*Dataset:*
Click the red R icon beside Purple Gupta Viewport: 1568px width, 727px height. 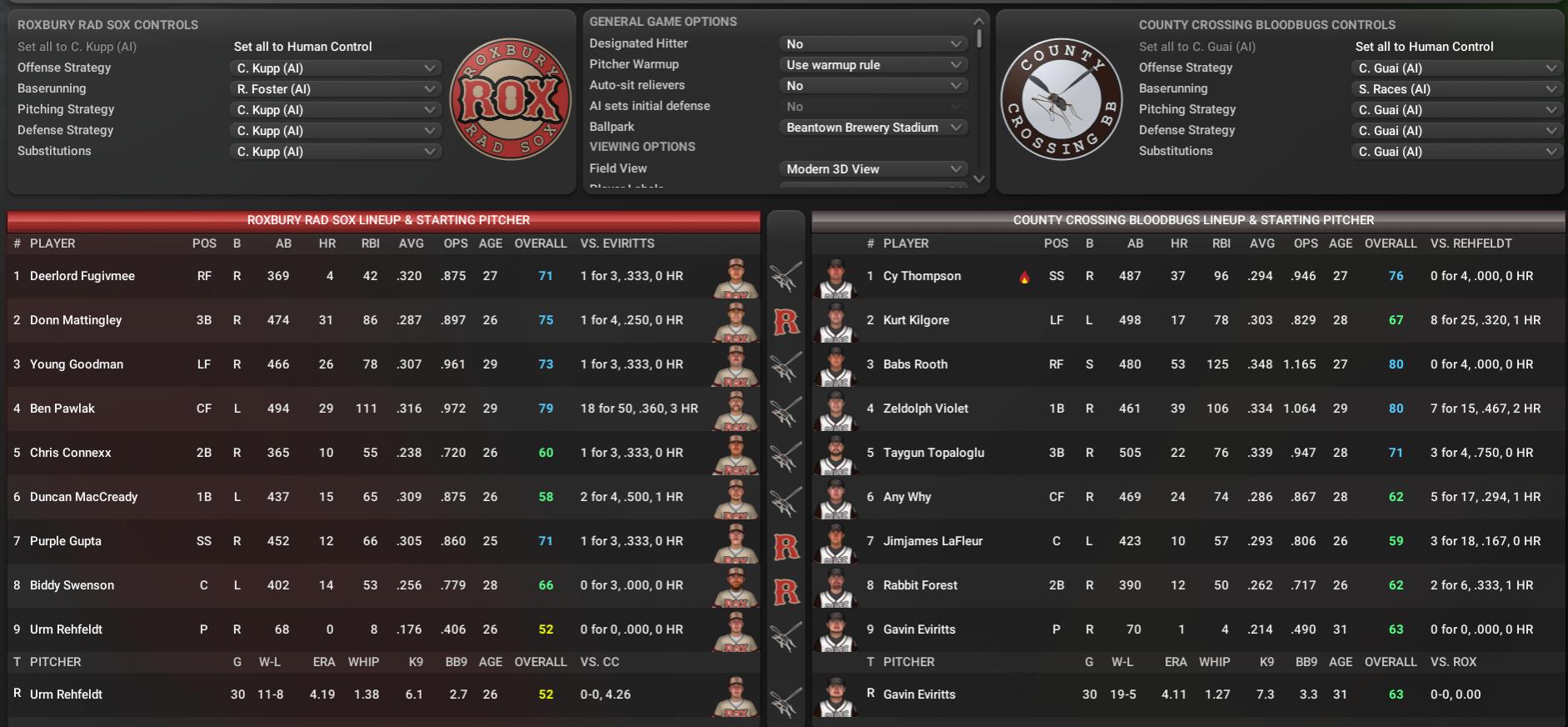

...

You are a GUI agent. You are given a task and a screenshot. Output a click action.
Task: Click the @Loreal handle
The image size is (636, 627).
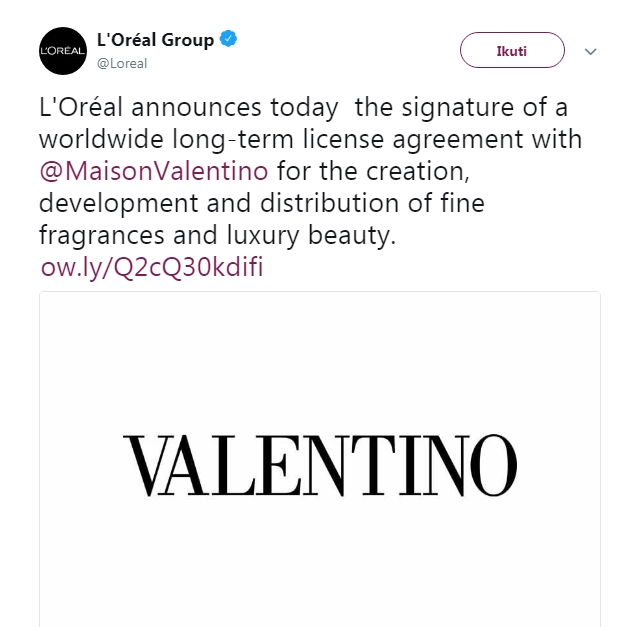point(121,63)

*Problem statement:* Retype everything in the records above, from the line containing "You are a GUI" down to the line containing "point(121,63)", including both of those lines. Omit the pictures from your answer.

*Output of the exercise:*
You are a GUI agent. You are given a task and a screenshot. Output a click action.
Task: Click the @Loreal handle
The image size is (636, 627).
point(121,63)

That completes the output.